• Record set:
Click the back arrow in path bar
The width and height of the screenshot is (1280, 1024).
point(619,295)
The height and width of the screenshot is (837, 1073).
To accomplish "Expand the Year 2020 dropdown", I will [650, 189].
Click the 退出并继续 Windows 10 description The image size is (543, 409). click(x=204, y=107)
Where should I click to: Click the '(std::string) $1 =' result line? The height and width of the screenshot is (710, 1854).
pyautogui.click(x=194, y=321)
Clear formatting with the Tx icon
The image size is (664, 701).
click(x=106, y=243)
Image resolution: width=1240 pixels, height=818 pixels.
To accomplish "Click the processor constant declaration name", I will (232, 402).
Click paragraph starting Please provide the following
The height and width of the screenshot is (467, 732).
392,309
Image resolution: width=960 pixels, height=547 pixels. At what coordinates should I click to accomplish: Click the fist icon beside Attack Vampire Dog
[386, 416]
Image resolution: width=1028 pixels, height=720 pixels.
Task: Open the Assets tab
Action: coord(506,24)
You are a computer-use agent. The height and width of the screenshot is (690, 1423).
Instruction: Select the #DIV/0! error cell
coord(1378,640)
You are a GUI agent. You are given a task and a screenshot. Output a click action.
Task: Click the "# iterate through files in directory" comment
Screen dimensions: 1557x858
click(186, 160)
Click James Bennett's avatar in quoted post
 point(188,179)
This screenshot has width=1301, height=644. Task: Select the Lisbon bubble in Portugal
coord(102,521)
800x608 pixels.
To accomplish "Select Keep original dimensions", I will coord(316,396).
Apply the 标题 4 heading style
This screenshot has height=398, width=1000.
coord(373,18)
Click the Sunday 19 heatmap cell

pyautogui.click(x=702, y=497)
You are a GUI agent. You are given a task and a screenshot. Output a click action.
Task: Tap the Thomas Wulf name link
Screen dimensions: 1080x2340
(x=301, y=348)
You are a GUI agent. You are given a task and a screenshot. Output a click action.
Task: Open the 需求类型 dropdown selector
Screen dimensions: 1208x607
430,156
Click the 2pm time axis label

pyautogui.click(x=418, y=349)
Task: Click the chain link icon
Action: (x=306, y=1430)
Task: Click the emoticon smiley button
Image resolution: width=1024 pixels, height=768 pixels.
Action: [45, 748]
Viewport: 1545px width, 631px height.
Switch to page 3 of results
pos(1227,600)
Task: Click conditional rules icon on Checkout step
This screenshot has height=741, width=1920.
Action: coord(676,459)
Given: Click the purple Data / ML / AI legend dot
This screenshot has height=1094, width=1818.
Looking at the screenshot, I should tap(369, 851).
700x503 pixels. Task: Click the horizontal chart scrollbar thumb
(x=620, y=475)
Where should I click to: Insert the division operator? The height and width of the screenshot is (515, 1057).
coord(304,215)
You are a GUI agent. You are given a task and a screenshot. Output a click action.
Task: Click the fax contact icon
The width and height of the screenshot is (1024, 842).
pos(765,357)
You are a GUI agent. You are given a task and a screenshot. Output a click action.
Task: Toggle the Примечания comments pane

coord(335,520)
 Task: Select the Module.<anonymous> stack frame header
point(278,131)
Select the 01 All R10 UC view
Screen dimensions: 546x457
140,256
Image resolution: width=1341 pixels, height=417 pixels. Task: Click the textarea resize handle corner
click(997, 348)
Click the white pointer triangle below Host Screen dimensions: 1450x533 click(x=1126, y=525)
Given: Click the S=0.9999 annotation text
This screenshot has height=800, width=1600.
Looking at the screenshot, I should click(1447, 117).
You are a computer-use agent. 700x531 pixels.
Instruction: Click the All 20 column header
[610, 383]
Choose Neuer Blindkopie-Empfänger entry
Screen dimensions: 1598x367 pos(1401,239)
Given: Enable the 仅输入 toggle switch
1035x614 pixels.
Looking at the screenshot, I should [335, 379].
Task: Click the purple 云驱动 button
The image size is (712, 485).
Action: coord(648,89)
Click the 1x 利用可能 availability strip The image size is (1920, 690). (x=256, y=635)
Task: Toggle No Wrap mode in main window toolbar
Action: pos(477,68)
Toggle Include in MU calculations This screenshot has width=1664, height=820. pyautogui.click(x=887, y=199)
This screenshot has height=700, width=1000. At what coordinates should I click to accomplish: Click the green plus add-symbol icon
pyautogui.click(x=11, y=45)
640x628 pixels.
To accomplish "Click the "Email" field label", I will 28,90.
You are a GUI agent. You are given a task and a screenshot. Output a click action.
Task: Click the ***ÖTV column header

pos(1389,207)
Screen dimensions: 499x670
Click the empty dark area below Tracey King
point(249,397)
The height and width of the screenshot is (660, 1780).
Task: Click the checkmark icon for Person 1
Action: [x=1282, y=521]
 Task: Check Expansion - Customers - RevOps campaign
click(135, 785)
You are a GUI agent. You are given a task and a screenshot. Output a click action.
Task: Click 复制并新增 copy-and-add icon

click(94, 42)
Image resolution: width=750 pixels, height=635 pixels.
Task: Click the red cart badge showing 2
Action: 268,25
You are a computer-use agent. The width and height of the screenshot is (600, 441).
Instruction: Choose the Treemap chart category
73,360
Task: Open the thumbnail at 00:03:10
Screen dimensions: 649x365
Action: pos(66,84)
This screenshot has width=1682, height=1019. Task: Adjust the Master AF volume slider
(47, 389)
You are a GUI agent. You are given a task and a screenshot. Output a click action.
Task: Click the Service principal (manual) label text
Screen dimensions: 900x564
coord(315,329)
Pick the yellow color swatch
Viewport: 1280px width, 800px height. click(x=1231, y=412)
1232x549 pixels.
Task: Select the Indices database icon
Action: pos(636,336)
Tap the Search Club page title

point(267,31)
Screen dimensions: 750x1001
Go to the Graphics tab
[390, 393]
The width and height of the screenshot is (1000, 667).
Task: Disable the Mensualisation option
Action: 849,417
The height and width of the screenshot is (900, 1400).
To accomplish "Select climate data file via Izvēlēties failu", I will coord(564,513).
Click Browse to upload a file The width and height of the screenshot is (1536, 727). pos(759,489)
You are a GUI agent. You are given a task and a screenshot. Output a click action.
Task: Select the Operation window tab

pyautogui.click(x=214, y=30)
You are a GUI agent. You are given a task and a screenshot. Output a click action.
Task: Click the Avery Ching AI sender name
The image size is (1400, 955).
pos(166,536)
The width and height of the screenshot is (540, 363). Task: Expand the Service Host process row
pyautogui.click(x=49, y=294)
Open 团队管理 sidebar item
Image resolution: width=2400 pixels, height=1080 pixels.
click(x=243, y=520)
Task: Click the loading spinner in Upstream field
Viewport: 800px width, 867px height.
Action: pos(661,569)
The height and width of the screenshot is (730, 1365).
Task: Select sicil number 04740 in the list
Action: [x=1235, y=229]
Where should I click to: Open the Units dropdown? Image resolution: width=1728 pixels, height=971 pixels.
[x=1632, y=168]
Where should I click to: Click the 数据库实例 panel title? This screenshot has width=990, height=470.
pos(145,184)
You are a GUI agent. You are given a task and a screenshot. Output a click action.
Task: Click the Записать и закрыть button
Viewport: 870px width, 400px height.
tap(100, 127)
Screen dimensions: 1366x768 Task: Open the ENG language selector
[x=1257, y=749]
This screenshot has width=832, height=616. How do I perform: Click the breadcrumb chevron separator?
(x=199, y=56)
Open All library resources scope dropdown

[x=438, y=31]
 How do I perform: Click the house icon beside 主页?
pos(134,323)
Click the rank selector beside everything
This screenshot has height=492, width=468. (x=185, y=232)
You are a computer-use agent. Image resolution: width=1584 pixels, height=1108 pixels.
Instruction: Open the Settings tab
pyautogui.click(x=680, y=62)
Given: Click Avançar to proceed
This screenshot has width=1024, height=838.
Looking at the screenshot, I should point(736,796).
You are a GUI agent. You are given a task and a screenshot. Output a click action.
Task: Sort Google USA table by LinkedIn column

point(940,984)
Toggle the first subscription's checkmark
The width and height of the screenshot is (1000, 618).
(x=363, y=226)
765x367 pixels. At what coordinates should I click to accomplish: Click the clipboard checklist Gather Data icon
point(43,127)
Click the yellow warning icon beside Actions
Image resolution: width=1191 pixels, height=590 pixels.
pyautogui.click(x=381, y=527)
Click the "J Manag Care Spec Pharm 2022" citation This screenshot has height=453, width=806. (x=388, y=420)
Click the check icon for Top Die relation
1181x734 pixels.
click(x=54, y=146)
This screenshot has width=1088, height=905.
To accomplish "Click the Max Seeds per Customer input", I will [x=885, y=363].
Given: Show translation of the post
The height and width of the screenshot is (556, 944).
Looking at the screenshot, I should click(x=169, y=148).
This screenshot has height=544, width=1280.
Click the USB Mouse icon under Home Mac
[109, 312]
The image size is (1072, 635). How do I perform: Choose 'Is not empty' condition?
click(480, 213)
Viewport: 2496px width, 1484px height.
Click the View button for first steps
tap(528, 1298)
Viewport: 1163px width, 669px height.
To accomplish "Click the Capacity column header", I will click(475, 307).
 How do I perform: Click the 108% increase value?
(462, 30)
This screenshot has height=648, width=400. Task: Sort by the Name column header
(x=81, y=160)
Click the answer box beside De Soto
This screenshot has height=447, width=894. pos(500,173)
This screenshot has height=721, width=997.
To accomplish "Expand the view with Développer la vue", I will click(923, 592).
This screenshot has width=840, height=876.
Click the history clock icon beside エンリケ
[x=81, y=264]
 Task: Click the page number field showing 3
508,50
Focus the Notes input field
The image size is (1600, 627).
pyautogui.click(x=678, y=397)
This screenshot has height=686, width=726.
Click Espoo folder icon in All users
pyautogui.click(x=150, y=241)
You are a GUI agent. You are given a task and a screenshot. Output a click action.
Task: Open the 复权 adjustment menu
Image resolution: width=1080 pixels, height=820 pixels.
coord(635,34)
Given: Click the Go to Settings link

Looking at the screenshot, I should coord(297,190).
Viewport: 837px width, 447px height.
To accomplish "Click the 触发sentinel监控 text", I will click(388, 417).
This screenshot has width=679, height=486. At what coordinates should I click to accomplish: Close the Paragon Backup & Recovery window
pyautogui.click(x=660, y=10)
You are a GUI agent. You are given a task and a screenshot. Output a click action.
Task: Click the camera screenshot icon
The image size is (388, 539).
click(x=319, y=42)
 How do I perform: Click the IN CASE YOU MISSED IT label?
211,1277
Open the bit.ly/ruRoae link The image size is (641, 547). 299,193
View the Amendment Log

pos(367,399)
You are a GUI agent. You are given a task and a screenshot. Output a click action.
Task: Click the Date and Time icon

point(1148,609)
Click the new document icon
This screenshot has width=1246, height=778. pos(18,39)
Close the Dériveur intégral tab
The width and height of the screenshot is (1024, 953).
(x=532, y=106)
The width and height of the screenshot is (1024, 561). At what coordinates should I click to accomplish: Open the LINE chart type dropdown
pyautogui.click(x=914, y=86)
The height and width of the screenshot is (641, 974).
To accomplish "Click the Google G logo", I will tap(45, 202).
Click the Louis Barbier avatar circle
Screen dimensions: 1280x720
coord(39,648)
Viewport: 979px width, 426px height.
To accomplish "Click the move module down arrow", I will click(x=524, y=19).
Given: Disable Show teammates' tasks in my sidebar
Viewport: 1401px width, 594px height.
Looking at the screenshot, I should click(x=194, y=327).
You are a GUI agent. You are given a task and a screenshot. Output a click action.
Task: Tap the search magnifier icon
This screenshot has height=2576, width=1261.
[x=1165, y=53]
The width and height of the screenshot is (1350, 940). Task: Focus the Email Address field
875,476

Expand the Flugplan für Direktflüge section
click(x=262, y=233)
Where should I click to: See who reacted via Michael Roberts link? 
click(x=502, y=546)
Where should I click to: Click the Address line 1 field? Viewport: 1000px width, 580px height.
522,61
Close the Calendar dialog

• Work required: Which lines of the records above hold the word "arrow"? Copy each of them.

• Answer to this task:
Click the back arrow in path bar
To accomplish "Click the move module down arrow", I will click(x=524, y=19).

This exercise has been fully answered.